The aim of these project was to iterate over the processes of data gathering, visual and programmatic data assessment, data clelaning towards performing informative analyses.
The twitter archive data of the @WeRateDogs account was provided by Udacity, in a .csv format. The dataframe contained 2356 observations and 17 columns, with columns including; tweet_id, dog_stage, name, etc up until August 1, 2017.
The image predictions dataset is available on the Udacity servers and was retrived programmatically using the Requests library.
Additional data were scraped from the Twitter API using the TweePy library. The information retrieved included the twitter_id, favorite_count and retweet_count.
The datasets were assessed: Visually, by displaying the dataset in Jupyter notebook and Excel to detect any quality and tidiness issues. Programmatically, by employing the use of pandas functions and methods.
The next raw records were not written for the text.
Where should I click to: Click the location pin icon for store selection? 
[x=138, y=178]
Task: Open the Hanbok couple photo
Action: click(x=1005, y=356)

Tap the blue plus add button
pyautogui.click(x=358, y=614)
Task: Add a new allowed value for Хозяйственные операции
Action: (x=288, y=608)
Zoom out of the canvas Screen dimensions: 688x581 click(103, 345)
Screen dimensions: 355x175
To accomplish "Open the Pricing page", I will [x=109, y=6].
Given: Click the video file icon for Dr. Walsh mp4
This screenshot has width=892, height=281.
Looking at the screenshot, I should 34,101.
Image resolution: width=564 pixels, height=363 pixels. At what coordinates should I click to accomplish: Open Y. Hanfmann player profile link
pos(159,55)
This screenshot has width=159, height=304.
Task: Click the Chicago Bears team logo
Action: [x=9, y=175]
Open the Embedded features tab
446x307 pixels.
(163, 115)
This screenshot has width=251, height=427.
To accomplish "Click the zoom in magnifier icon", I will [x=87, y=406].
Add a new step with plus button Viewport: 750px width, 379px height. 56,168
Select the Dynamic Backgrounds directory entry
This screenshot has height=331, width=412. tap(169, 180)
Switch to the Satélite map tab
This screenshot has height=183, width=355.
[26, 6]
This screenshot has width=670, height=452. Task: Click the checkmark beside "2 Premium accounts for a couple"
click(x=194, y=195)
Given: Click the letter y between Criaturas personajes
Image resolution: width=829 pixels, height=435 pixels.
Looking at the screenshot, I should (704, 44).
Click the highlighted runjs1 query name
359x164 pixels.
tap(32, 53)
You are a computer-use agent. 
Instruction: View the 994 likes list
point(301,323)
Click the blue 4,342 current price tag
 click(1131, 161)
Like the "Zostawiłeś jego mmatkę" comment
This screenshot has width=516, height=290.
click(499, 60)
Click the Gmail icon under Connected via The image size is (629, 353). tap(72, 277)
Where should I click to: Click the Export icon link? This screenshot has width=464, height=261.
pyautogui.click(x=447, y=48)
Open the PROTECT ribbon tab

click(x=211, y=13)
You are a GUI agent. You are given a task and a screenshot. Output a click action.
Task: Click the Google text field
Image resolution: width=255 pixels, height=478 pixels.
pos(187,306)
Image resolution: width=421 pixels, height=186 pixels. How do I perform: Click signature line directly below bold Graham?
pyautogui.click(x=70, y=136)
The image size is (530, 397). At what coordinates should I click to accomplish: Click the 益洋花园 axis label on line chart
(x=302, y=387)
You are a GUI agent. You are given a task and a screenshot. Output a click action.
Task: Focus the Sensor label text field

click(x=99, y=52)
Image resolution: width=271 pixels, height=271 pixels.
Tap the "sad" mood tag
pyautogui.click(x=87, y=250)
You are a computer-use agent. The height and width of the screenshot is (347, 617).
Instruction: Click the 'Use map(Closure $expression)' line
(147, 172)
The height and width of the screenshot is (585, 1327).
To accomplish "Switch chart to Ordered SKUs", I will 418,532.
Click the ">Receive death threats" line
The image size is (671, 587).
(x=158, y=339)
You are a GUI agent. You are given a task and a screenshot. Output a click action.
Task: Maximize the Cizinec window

Various issues were detected and a total of ten quality issues and 2 tidiness issues were documented.
Each documented issue were then addressed programmatically using a range of pandas functions.
The required @WeRateDogs data were gathered, assessed and cleaned. The datasets weere pooled into one dattaframe names twitter_archive_master.csv with 1030 rows and 13 columns. The master dataset is the result of this data cleaning process, but will require further iterations to truly over all the quality and tidiness issues thay are present, since the data wrangling process id iterative.